Shareholder advisory firms split on Cedar Fair ballot issues

1/6/2011

SANDUSKY — Three of four independent proxy advisory firms have sided with Cedar Fair LP on keeping its debt payment a priority but three of the four also have backed the amusement park firm's biggest shareholder on the issue of splitting its chief executive and chairman positions.

The two issues will be put to a shareholders vote Tuesday, and both sides are vigorously courting votes. Q Investments, a hedge fund firm in Dallas which owns 18 percent of Cedar Fair's shares, has proposed the two issues.

Proxy Governance, Egan-Jones, and Glass Lewis recommended that shareholders vote against a proposal that would require the company to make paying dividends a higher priority than paying down its $1.6 billion in debt. Another proxy advisory firm, Institutional Shareholder Services, sided with Q Investments, favoring the shift in priorities to paying dividends over paying debt.

Cedar Fair opposes that proposal and a second one requiring that the company's board chairman position be split from the CEO position, filled by an independent candidate who hadn't worked for the company or served on the board. The move would mean CEO Dick Kinzel could not continue to also serve as chairman.

On this issue, Glass Lewis, Proxy Governance, and ISS weighed in favor, against the wishes of Cedar Fair and in support of the Q Investment proposal.

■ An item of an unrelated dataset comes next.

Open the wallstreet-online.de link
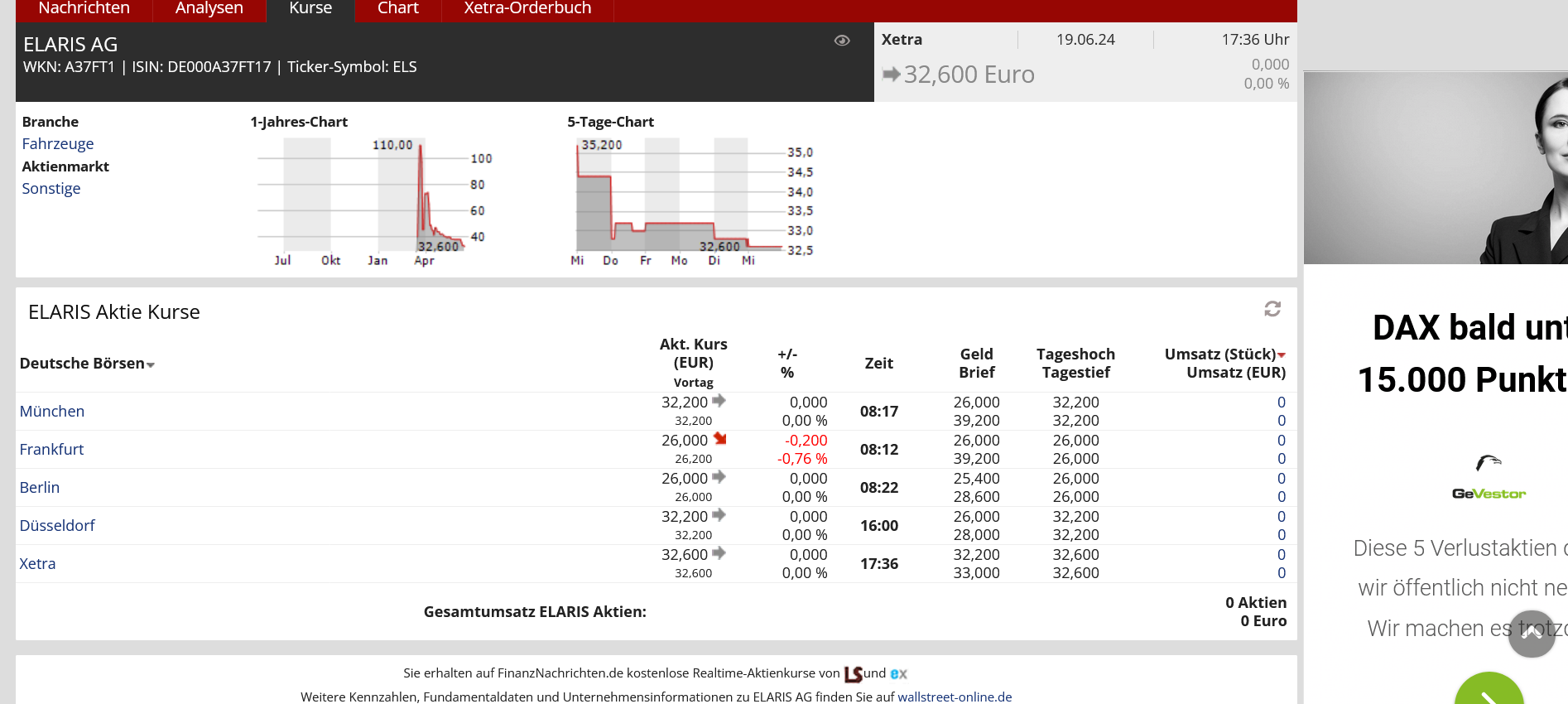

Separate from the proxy fight, Cedar Fair said this week its 2010 attendance at its parks in the United States and Canada coasted up 8 percent to 22.8 million patrons.

The Sandusky company said the increase was 1.7 million patrons. It did not disclose attendance for each park, but said that it was up 4 percent to 12.7 million for its northern parks, including Cedar Point and Kings Island near Cincinnati; up 18 percent to 4.8 million for its southern parks, and up 10 percent 5.3 million at its western parks.

The gains last year, attributed in part to better season pass and group ticket sales, basically recouped the losses the firm had in 2009, in the grip of the recession.

However, average per-patron spending in its parks last year decreased by 1 percent, the same amount as in 2009.

It did not disclose the per-person spending figure. It also did not release its per-person gain or loss for spending at its hotels, which dropped 7 percent in 2009.

Its fourth-quarter 2010 and annual financial performance will be disclosed Feb. 15.